We do use exceptions instead of longjumps by default, but it is still an option, and the goal is not to leak memory in this case. It's possible some older code was unaware of this pitfall and unfortunately will still have this issue.

[XmiliaH]

I fixed the memory leak issues with std::vector in the switch statement, need to check std::function. Will also look in the speed decrease of the example you mentioned.

[Sainan]

I would advise just using a void* for user-data and casting it as before instead of std::function.

Also nothing wrong with std::vector, as long as it's somewhere on LexState, because that does actually get cleaned up in all cases.

[XmiliaH]

When putting the vector on LexState it would need to handle reentrancy, And the tables also use the correct allocation function from the Lua state.

[XmiliaH]

I guess the speed decrease for the simple case is due to the switch always starting with a jump and not with a conditional jump like before. This results in one instruction more per loop. I will look to emit the first case in place and jump on false to the other logic.

[Sainan]

Still a pessimisation, which really shouldn't happen since you seem to have logic to "not bother" for small switches? Maybe this patch would've been better if it focused on trying to add the new functionality without effectively rewriting the whole thing.

[XmiliaH]

When just looking at

local value = 3
switch value do
  case 1:
  case 2:
  case 3:
  cc = cc + 1
  break
  case 4:
  case 5:
  break
end

I get the same code from main & this branch now. So I have no clue where the slowdown should come from.

[Sainan]

You are able to reproduce it, tho, right?

[XmiliaH]

No, I am not able to reproduce the slowdown. Over multiple runs sometimes the main branch is faster, sometimes this one.

[Sainan]

Well, it seems to only be on MSVC, and I guess "within margin of error," but now I've tried a benchmark where your implementation should undoubtably be faster, and again it's the same speed at best:

local start = os.clock()
local cc = 0
for i = 1, 100000000 do
  local value = 20
  switch value do
    case 1: break
    case 2: break
    case 3: break
    case 4: break
    case 5: break
    case 6: break
    case 7: break
    case 8: break
    case 9: break
    case 10: break
    case 11: break
    case 12: break
    case 13: break
    case 14: break
    case 15: break
    case 16: break
    case 17: break
    case 18: break
    case 19: break
    case 20: cc = cc + 1 break
  end
end
print(os.clock() - start)
return print(cc)

• main
  • MSVC: ~3.4
  • Clang: ~3.4
• improve-switch
  • MSVC: ~3.6
  • Clang: ~3.4

Or am I misunderstanding what your optimisation is supposed to do?

[XmiliaH]

With the 20 cases both average_time_linear and average_time_table are both 9, so it will still use the linear lookup. Either add a case 21 or remove the break from all cases but 19.

[Sainan]

Okay, now we have ~3.5 on main, and ~2.4 on this branch (using Clang). That is cool, but...
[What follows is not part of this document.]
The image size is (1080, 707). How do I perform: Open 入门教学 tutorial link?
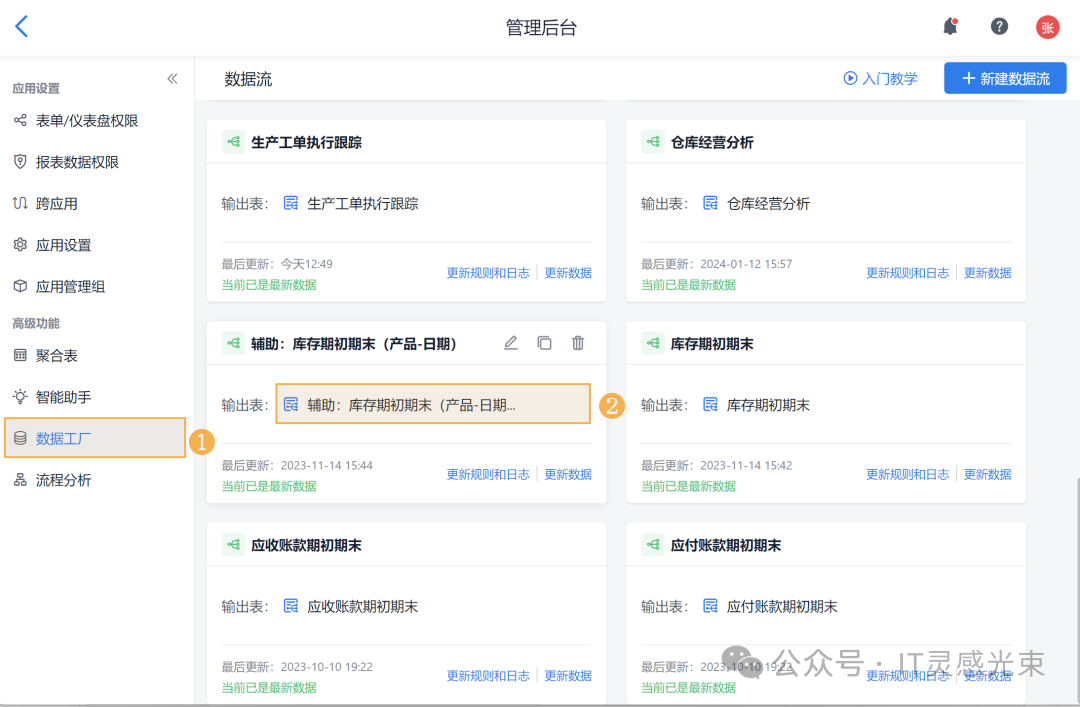click(880, 79)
• It's an optimisation targeted at a very small minority of switch blocks.
• That is slower on MSVC in the remaining (overwhelming majority) of switch blocks.
• At the cost of severely increasing the code complexity of the parser's switch functions.

[XmiliaH]

I don't know why the same bytecode and only changes to the parser make the interpreter slower on MSVC. Maybe something gets aligned differenty which reduces the speed. But that could happen with any change.
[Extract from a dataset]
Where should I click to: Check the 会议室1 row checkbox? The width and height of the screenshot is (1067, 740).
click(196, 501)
As for the complexity vs benefit is something you need to decide. I have no problem with closing this. I had my fun implementing this and have no problem when I do not need to maintain in and further.

[well-in-that-case]

This is a very impressive optimization, however I share some of the concerns already raised in this thread. The most concerning point goes to maintainability of the switch statement. The complexity increase is great enough to say that the lessons learned over time with our switch statement — the bugs fixed, the time-tested factor, the overall polish applied — would be reset. While the performance increase is quite good, the scope of when that performance increase will apply is too limited to justify the aforementioned costs.